Heimdall, the watchman of the gods, dwelt at its entrance, where he guarded Bifrost, the shimmering path connecting the realms.

Heimdall Build status Docs GitHub Sponsors PyPI License: Commercial License: AGPL v3 Coverage Status

HeimdaLLM safely bridges the gap between untrusted human input and trusted machine-readable output by augmenting LLMs with a robust validation framework. This enables you externalize LLM technology to your users, so that you can do things like execute trusted SQL queries from their untrusted input.

To accomplish this, HeimdaLLM introduces a new technology, the 🌈✨ Bifrost, composed of 4 parts: an LLM prompt envelope, an LLM integration, a grammar, and a constraint validator. These 4 components operate as a single unit—a Bifrost—which is capable of translating untrusted human input into trusted machine output.

This allows you to perform magic

Imagine giving your users natural language access to their data in your database, without having to worry about dangerous queries. This is an actual query on the Sakila Sample Database:

traverse("Show me the movies I rented the longest, and the number of days I had them for.")
✅ Ensuring SELECT statement...
✅ Resolving column and table aliases...
✅ Allowlisting selectable columns...
   ✅ Removing 4 forbidden columns...
✅ Ensuring correct row LIMIT exists...
   ✅ Lowering row LIMIT to 5...
✅ Checking JOINed tables and conditions...
✅ Checking required WHERE conditions...
✅ Ensuring query is constrained to requester's identity...
✅ Allowlisting SQL functions...
Title Rental Date Return Date Rental Days
OUTLAW HANKY 2005-08-19 05:48:12.000 2005-08-28 10:10:12.000 9.181944
BOULEVARD MOB 2005-08-19 07:06:51.000 2005-08-28 10:35:51.000 9.145139
MINDS TRUMAN 2005-08-02 17:42:49.000 2005-08-11 18:14:49.000 9.022222
AMERICAN CIRCUS 2005-07-12 16:37:55.000 2005-07-21 16:04:55.000 8.977083
LADY STAGE 2005-07-28 10:07:04.000 2005-08-06 08:16:04.000 8.922917

You can safely run this example here:

Open in GitHub Codespaces

or view the read-only notebook

📋 Explanation

So, what is actually happening above?

  1. Unsafe free-form input is provided, presumably from some front end user interface.
  2. That unsafe input is wrapped in a prompt envelope, producing a prompt with additional context to help an LLM produce a correct query.
  3. The unsafe prompt is sent to an LLM of your choice, which then produces an unsafe SQL query.
  4. The LLM response is parsed by a strict grammar which defines only the SQL features that are allowed.
  5. If parsing succeeds, we know at the very least we're dealing with a valid SQL query albeit an untrusted one.
  6. Different features of the parsed query are extracted for validation.
  7. A soft validation pass is performed on the extracted features, and we potentially modify the query to be compliant, for example, to add a LIMIT clause, or to remove disallowed columns.
  8. A hard validation pass is performed with your custom constraints to ensure that the query is only accessing allowed tables, columns, and functions, while containing required conditions.
  9. If validation succeeds, the resulting SQL query can then be sent to the database.
  10. If validation fails, you'll see a helpful exception explaining exactly why.

🥽 Safety

I am in the process of organizing an independent security audit of HeimdaLLM. Until this audit is complete, I do not recommend using HeimdaLLM against any production system without a careful risk assessment. These audits are self-funded, so if you will get value from the confidence that they bring, consider sponsoring me or inquire about interest in a commercial license.

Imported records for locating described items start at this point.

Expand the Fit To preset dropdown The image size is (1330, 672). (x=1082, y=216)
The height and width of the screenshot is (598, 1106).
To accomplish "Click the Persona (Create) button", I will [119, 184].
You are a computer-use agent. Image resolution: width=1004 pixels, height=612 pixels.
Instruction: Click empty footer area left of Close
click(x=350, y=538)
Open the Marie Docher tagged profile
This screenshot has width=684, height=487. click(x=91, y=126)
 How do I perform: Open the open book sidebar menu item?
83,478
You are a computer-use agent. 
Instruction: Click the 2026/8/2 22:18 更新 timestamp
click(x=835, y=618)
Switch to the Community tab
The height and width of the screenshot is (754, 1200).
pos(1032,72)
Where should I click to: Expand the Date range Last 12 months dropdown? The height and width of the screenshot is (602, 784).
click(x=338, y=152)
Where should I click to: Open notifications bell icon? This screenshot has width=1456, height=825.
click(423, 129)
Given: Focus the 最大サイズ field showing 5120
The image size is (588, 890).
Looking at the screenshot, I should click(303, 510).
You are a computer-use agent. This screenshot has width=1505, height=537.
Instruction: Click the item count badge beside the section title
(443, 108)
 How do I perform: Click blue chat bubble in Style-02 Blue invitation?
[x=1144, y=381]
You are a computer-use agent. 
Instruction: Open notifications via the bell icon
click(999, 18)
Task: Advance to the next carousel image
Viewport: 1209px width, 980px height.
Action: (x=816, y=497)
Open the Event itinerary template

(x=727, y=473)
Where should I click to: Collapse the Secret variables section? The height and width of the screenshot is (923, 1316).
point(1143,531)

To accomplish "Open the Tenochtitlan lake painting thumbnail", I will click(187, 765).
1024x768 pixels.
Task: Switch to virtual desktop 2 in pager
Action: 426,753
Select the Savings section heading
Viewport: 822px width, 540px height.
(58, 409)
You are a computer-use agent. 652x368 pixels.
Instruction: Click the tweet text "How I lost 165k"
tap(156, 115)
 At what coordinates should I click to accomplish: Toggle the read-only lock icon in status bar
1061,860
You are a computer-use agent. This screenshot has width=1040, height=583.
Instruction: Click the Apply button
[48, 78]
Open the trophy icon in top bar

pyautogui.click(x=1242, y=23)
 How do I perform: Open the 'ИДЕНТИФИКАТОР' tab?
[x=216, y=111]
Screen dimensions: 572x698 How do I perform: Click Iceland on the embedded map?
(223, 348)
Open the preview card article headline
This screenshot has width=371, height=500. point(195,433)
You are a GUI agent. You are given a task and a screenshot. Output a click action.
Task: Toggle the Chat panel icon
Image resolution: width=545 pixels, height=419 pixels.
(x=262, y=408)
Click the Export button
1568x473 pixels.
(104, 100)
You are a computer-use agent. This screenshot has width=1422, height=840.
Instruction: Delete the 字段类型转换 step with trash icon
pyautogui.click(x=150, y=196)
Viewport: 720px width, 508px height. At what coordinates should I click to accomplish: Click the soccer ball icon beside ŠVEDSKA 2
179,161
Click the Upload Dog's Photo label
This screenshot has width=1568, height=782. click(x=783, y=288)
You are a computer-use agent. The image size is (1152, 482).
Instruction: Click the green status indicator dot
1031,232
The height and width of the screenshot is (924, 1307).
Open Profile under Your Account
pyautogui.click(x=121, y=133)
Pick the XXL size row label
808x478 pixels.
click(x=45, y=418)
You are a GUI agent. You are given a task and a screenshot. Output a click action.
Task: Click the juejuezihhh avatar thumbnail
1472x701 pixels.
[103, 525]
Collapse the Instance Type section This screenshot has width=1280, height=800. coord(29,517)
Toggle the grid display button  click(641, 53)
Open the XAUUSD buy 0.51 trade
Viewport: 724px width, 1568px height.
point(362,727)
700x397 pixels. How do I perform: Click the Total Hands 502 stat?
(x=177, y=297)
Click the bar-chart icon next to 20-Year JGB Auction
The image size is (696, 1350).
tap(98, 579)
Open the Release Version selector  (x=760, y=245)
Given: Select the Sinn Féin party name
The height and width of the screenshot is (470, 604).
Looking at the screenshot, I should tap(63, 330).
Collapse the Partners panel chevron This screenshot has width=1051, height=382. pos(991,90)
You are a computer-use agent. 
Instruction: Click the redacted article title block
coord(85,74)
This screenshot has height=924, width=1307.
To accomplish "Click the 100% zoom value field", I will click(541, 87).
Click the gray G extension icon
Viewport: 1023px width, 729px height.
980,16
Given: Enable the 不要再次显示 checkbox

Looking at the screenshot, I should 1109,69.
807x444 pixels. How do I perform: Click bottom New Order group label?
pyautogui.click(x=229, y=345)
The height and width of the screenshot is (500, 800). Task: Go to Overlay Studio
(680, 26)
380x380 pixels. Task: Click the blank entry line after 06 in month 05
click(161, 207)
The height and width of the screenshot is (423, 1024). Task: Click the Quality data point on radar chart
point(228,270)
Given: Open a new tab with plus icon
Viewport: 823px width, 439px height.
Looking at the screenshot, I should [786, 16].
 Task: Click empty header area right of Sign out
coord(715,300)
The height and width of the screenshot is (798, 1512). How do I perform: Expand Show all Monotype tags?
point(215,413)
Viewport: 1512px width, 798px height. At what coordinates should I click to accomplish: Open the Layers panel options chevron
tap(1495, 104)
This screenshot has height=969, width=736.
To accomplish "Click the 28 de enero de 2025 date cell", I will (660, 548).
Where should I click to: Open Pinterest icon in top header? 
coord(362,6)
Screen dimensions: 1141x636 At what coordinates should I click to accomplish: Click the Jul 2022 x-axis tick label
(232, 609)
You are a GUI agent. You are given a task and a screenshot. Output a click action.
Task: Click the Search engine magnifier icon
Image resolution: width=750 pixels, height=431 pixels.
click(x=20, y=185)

To understand some of the potential vulnerabilities, take a look at the attack surface to see the risks and the mitigations.

📚 Database support

  • Sqlite
  • MySQL

There is active development for the other top relational SQL databases. To help me prioritize, please vote on which database you would like to see supported:

Static Badge

📜 License

HeimdaLLM is dual-licensed for open-source or for commercial use.

🤝 Open-source license

The open-source license is AGPLv3, which permits free usage, modification, and distribution, and is appropriate for individual or open-source usage. For commercial usage, AGPLv3 has key obligations that your organization may want to avoid:

  • Source Code Disclosure: Any changes you make and use over a network must be made publicly available, potentially revealing your proprietary modifications.

  • Copyleft Clause: If HeimdaLLM is integrated into your application, the whole application may need to adhere to AGPLv3 terms, including code disclosure of your application.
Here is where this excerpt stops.